I taught him to read as soon as I could read myself, perched on his knife-board. He won’t look at me now; but looks over my head, scenting freedom in the air. He was always very ambitious. I do not think he ever troubled himself much about books. But then, as my father said, Dick, standing in front of his sideboard, has heard all subjects in earth or heaven discussed, and by the best heads in our world. He is proud, too, in his way. Betty, his wife, complained that the other men servants looked finer in their livery. “Nonsense, old woman, a butler never demeans himself to wear livery. He is always in plain clothes.” Somewhere he had picked that up.

He is the first negro in whom I have felt a change. Others go about in their black masks, not a ripple or an emotion showing, and yet on all other subjects except the war they are the most excitable of all races. Now Dick might make a very respectable Egyptian Sphinx, so inscrutably silent is he. He did deign to inquire about General Richard Anderson. “He was my young master once,” said he. ” I always will like him better than anybody else.”

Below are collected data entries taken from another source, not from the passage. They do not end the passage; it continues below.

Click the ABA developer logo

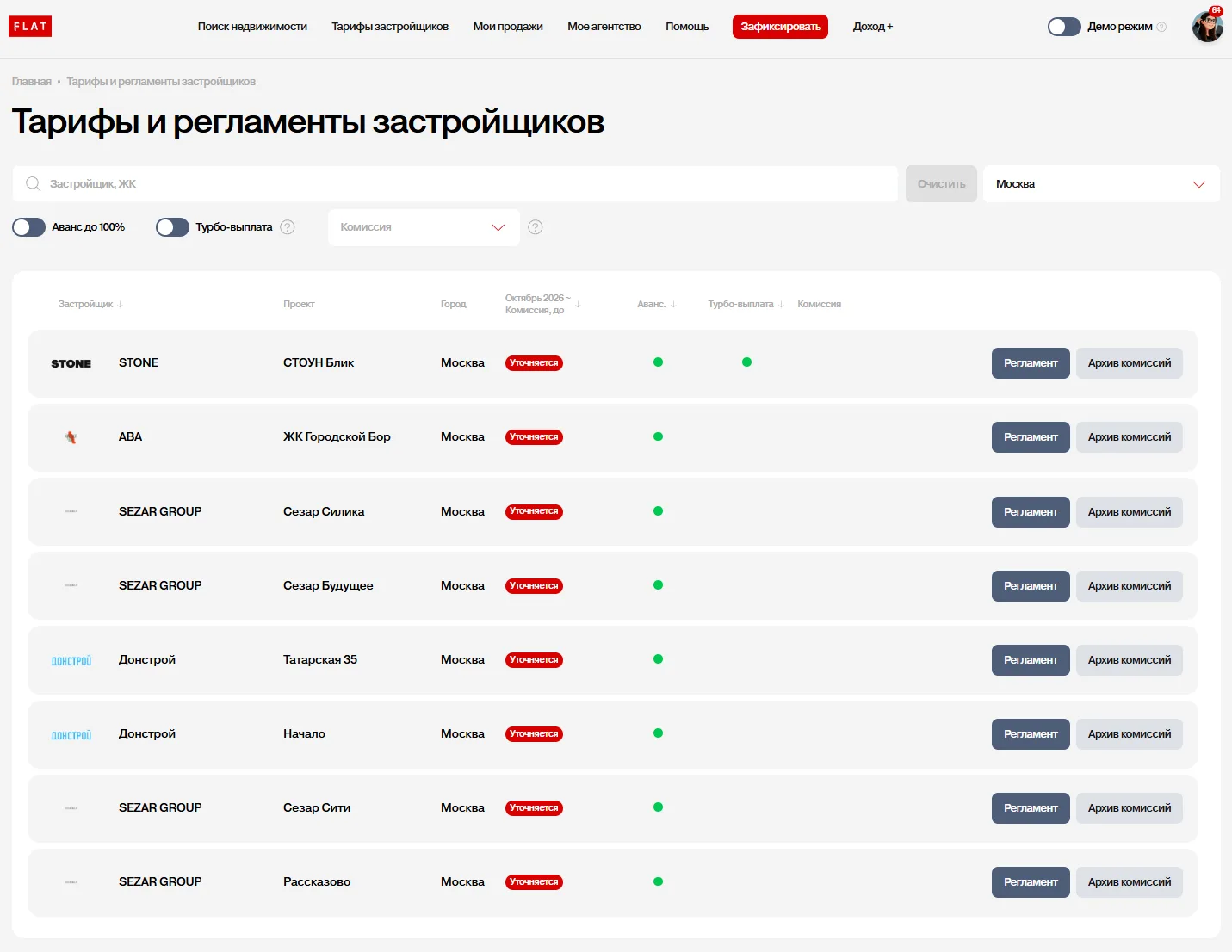pos(71,437)
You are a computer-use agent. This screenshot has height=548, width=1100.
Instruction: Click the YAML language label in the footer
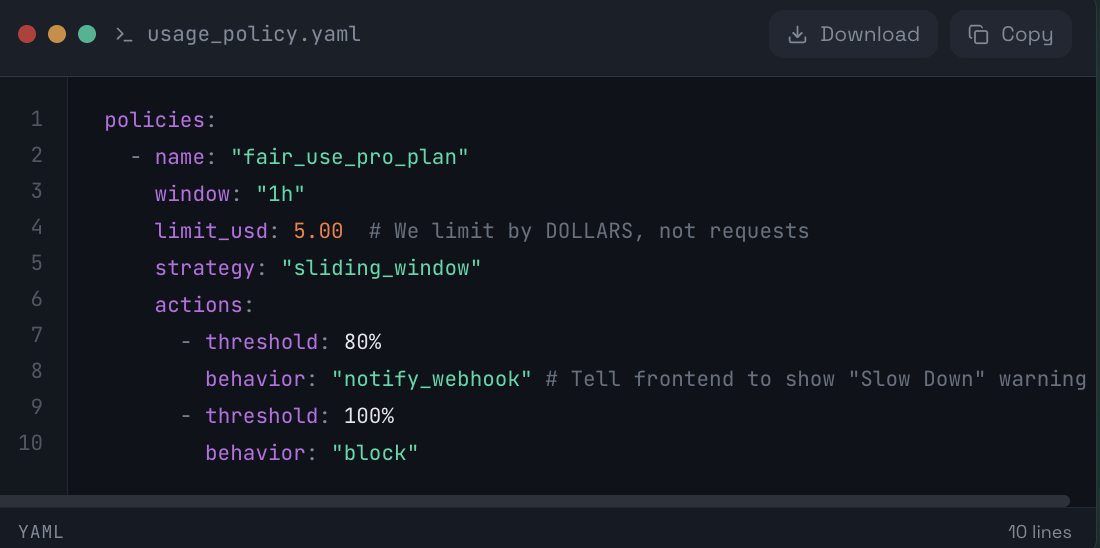tap(41, 532)
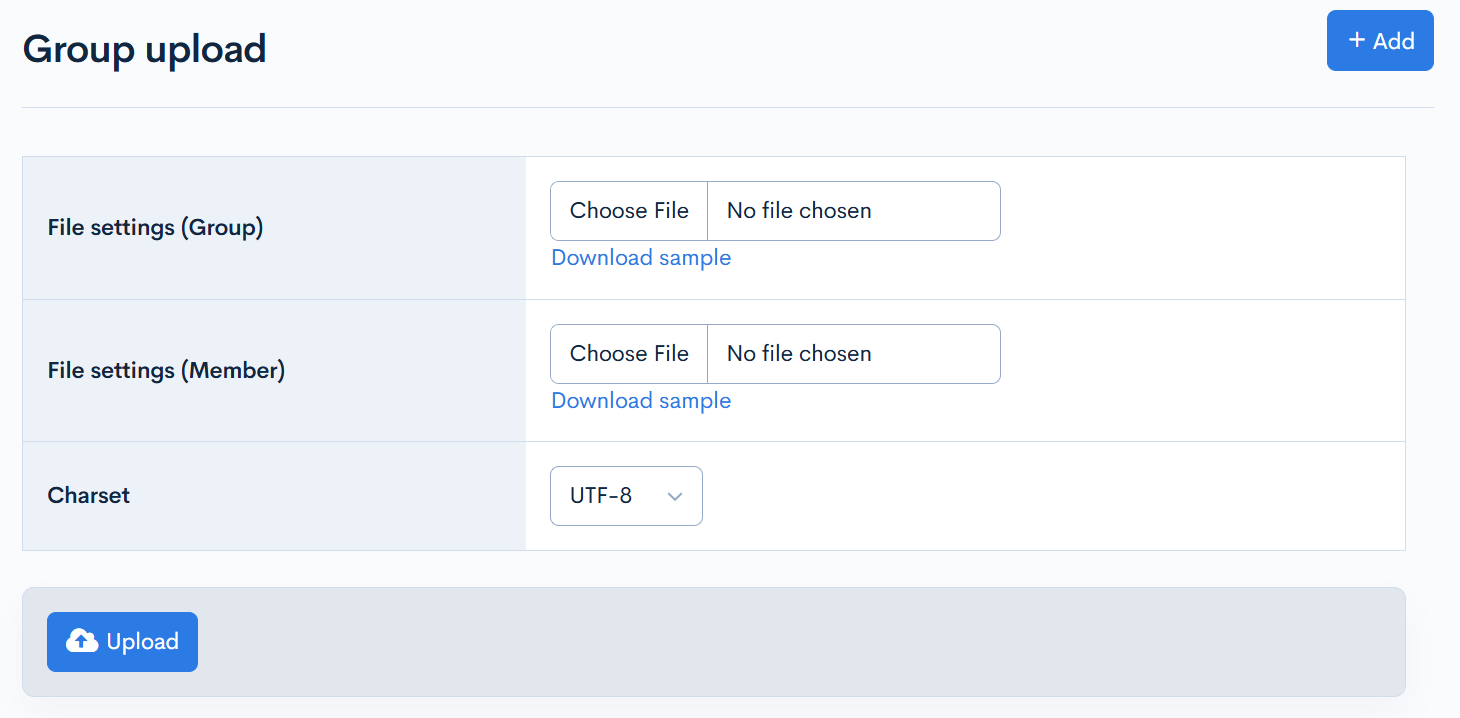Click the Add button at top right
Viewport: 1460px width, 718px height.
click(1380, 40)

When Dick married Hetty, the Anderson house was next door. The two families agreed to sell either Dick or Hetty, whichever consented to be sold. Hetty refused outright, and the Andersons sold Dick that he might be with his wife. This was magnanimous on the Andersons’ part, for Hetty was only a lady’s-maid and Dick was a trained butler, on whom Mrs. Anderson had spent no end of pains in his dining-room education, and, of course, if they had refused to sell Dick, Hetty would have had to go to them. Mrs. Anderson was very much disgusted with Dick’s ingratitude when she found he was willing to leave them. As a butler he is a treasure; he is overwhelmed with dignity, but that does not interfere with his work at all.

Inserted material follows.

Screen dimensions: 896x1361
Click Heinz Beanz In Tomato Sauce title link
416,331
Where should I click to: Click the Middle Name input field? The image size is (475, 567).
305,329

My father had a body-servant, Simon, who could imitate his master’s voice perfectly. He would sometimes call out from the yard after my father had mounted his horse: “Dick, bring me my overcoat. I see you there, sir, hurry up.” When Dick hastened out, overcoat in hand, and only Simon was visible, after several obsequious “Yes, marster; just as marster pleases,” my mother had always to step out and prevent a fight. Dick never forgave her laughing.

Once in Sumter, when my father was very busy preparing a law case, the mob in the street annoyed him, and he grumbled about it as Simon was making up his fire. Suddenly he heard, as it were, himself speaking, “the Hon. S. D. Miller—Lawyer Miller,” as the colored gentleman announced himself in the dark—appeal to the gentlemen outside to go away and leave a lawyer in peace to prepare his case for the next day. My father said he could have sworn the sound was that of his own voice. The crowd dispersed, but some noisy negroes came along, and upon them Simon rushed with the sulky whip, slashing around in the dark, calling himself “Lawyer Miller,” who was determined to have peace.

Simon returned, complaining that “them niggers run so he never got in a hundred yards of one of them.”

At Portland, we met a man who said: “Is it not strange that in this poor, devoted land of ours, there are some men who are making money by blockade-running, cheating our embarrassed government, and skulking the fight?”

[1] Clement Baird Vallandigham was an Ohio Democrat who represented the extreme wing of Northern sympathizers with the South. He was arrested by United States troops in May, 1863, court-martialed and banished to the Confederacy. Not being well received in the South, he went to Canada, but after the war returned to Ohio.

[2] Vicksburg surrendered on July 4,1863. Since the close of 1862, it had again and again been assaulted by Grant and Sherman. It was commanded by Johnston and Pemberton, Pemberton being in command at the time of the surrender. John C. Pemberton was a native of Philadelphia, a graduate of West Point, and had served in the Mexican War.